**PROBLEMS AND TASKS**
A - According to the passage on Valley Fever, what did the lung biopsy show?
B - Repeat the passage on Valley Fever word for word between "Then on June" and "hip high, indefinitely.", inclusive.

On April 27 we were told that I had Valley Fever and I was put on Fluconazole. The thinking was that maybe there was no cancer except in the eye. The next day, optimist that I am, I was hoping that the anti-fungal pills would reduce the lesion in the eye. Ocular people said that was not possible. April 30, the ocular oncologists still thought the eye is cancerous. I was the only one who thought that the Fluconazole is already helping the eye. April 30, lung biopsy. Good eye patches finally arrived from the Amazon supplier, but too late: the vision from the right eye is still brown but I can see through it and read on the computer, with glasses, seeing with both eyes. May 1st, we say the local oncologist who as our point man sent me for additional labs so as to rule out other possibilities than lymphoma. He greeted us this way: "I have nothing but good news for you today." The lung biopsy had shown that it was Valley Fever, not cancer.
May 11, we went to Santa Maria for more eye pictures. You could see that the lesion had shrunk--down from the alligator stomach.
So all of May and much of June the Fluconazole was not making obvious inroads on the eye lesion. If I covered my left eye, the face in the mirror showed brown. But all this time I could see to read and in distance my formerly good right eye was on a parity with my formerly bad left eye (which everyone now declares to be healthy). We learned that Fluconazole was probably going to have to continue all the rest of my life because nothing kills the fungus. This drug just represses it, keeps it down. No improvement for weeks.
Then on June 11 Deep Vein Thrombosis and new shots for 10 days and then new drugs which do not co-exist easily with Fluconazole. Compression stocking hip high, indefinitely.

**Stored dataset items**
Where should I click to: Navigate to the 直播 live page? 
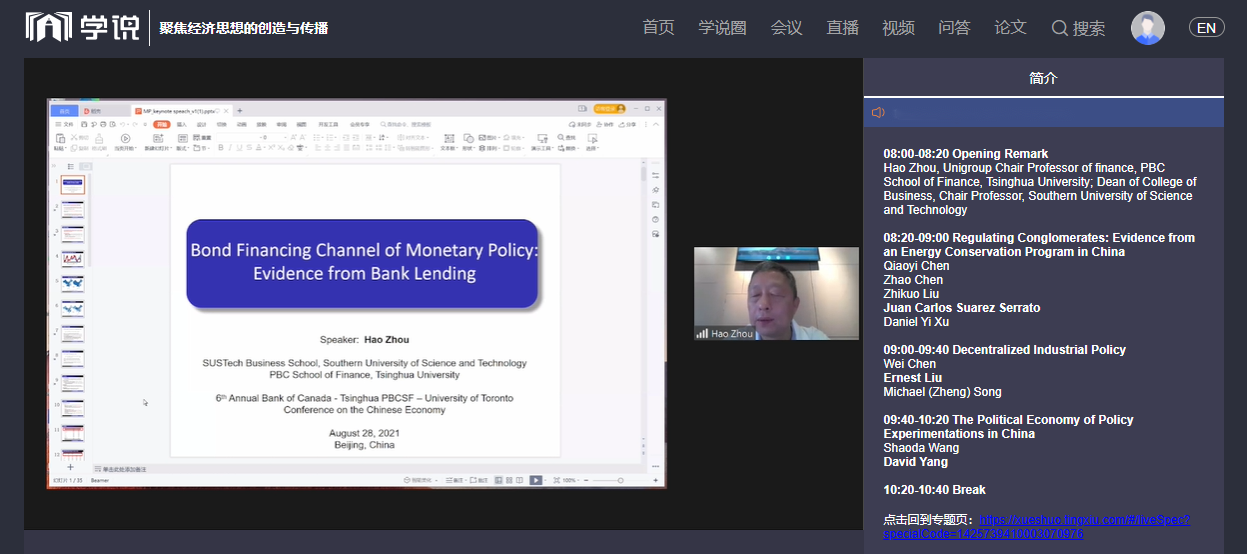pos(842,28)
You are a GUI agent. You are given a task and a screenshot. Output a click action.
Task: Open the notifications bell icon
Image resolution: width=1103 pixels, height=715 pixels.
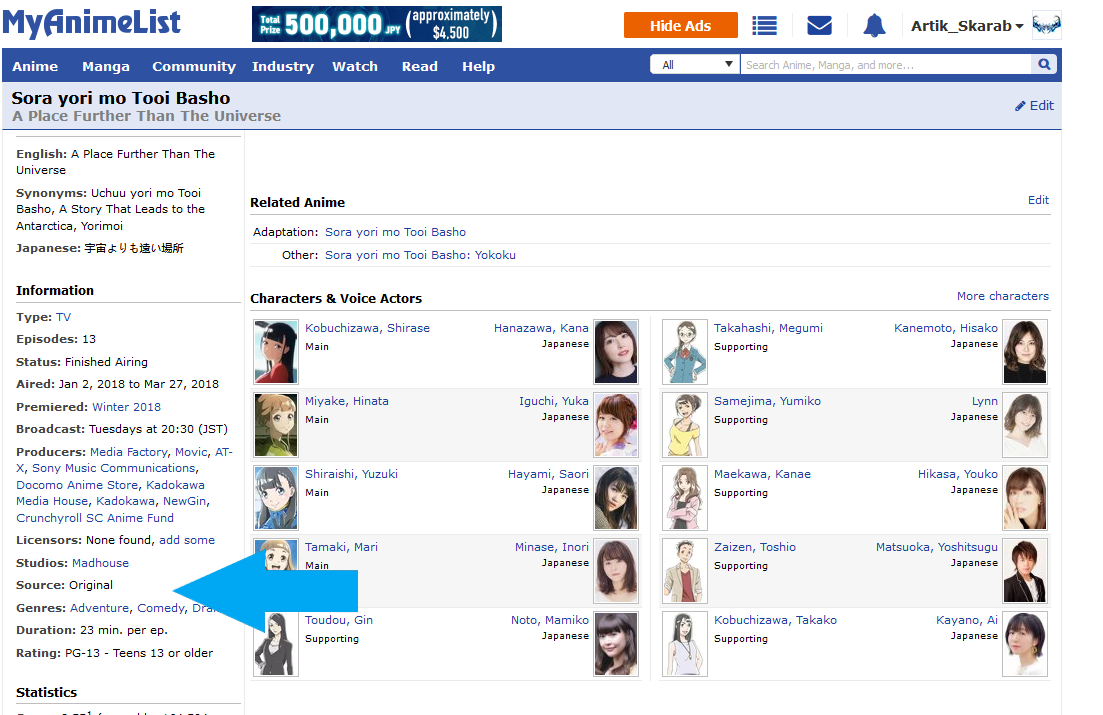(x=874, y=25)
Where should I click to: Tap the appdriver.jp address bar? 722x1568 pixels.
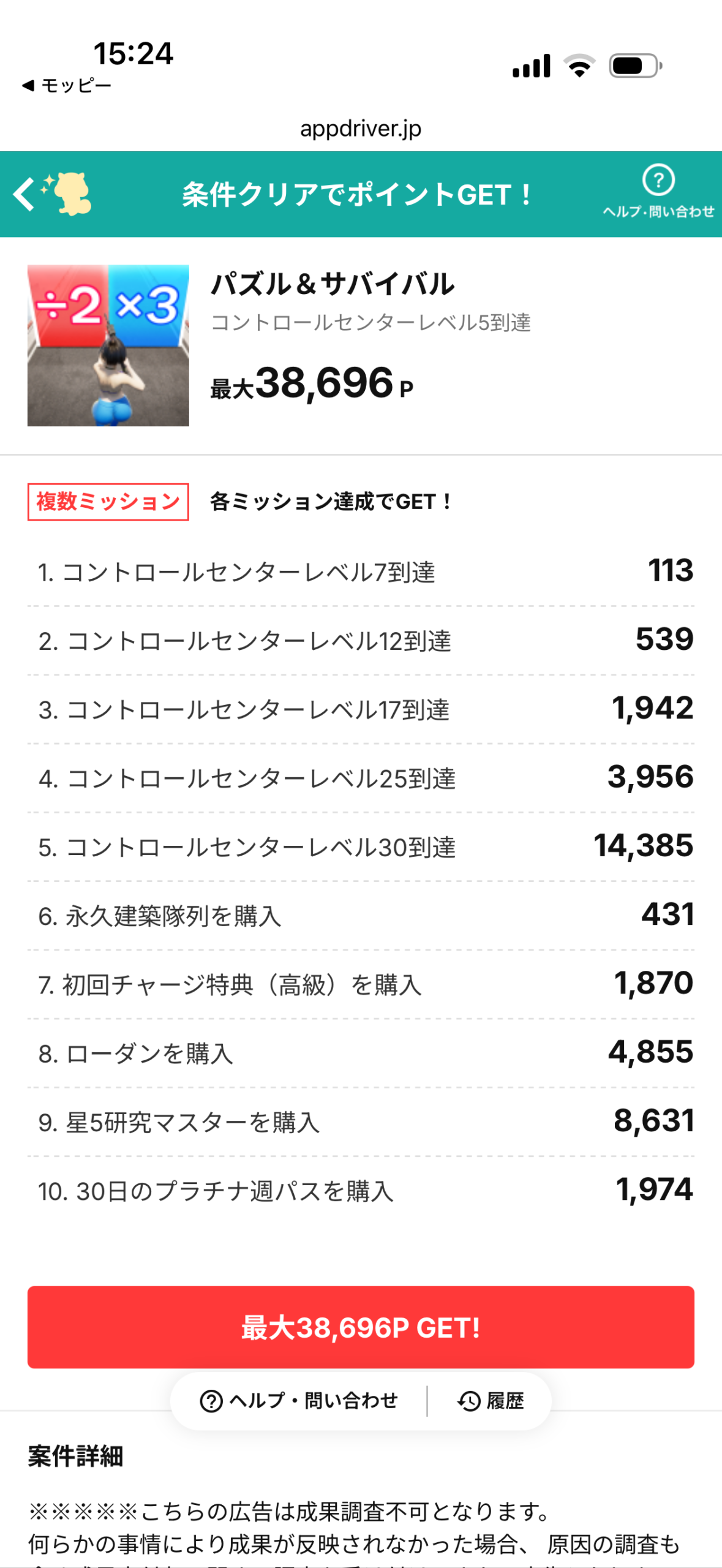(x=361, y=129)
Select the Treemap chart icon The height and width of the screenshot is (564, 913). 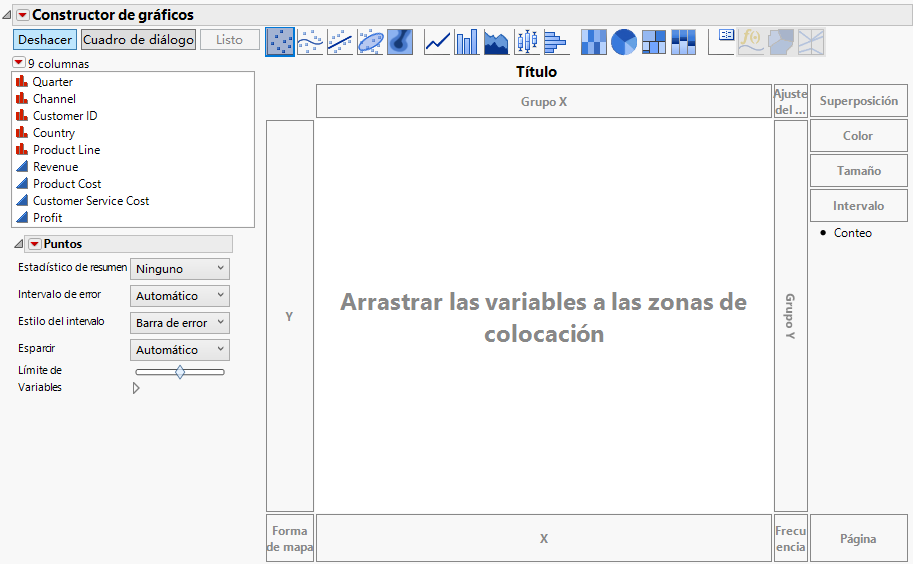click(x=654, y=42)
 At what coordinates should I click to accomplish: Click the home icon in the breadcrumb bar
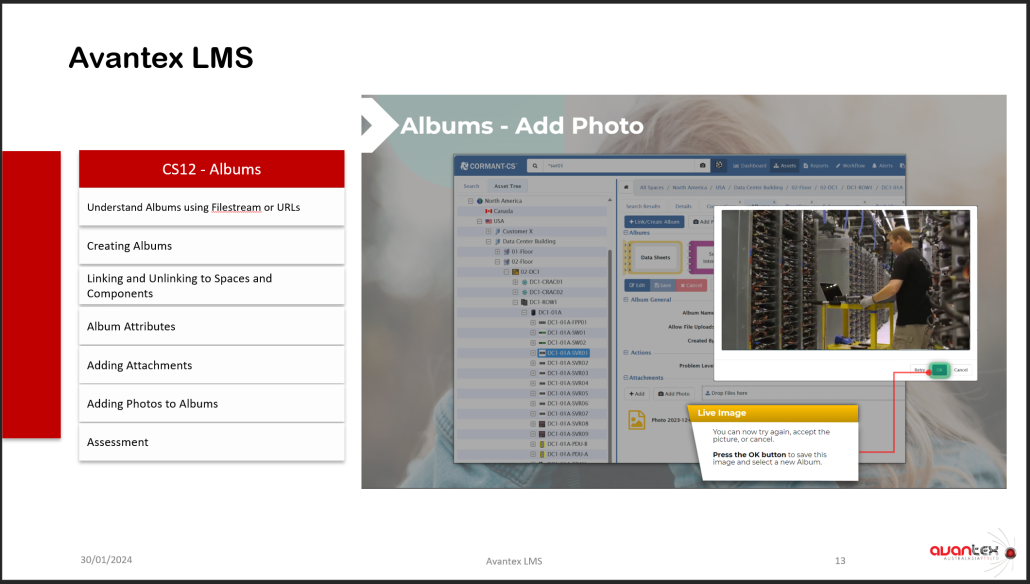pyautogui.click(x=626, y=187)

**SOLUTIONS FOR EACH TASK**
A - The lung biopsy showed Valley Fever, not cancer.

B -
Then on June 11 Deep Vein Thrombosis and new shots for 10 days and then new drugs which do not co-exist easily with Fluconazole. Compression stocking hip high, indefinitely.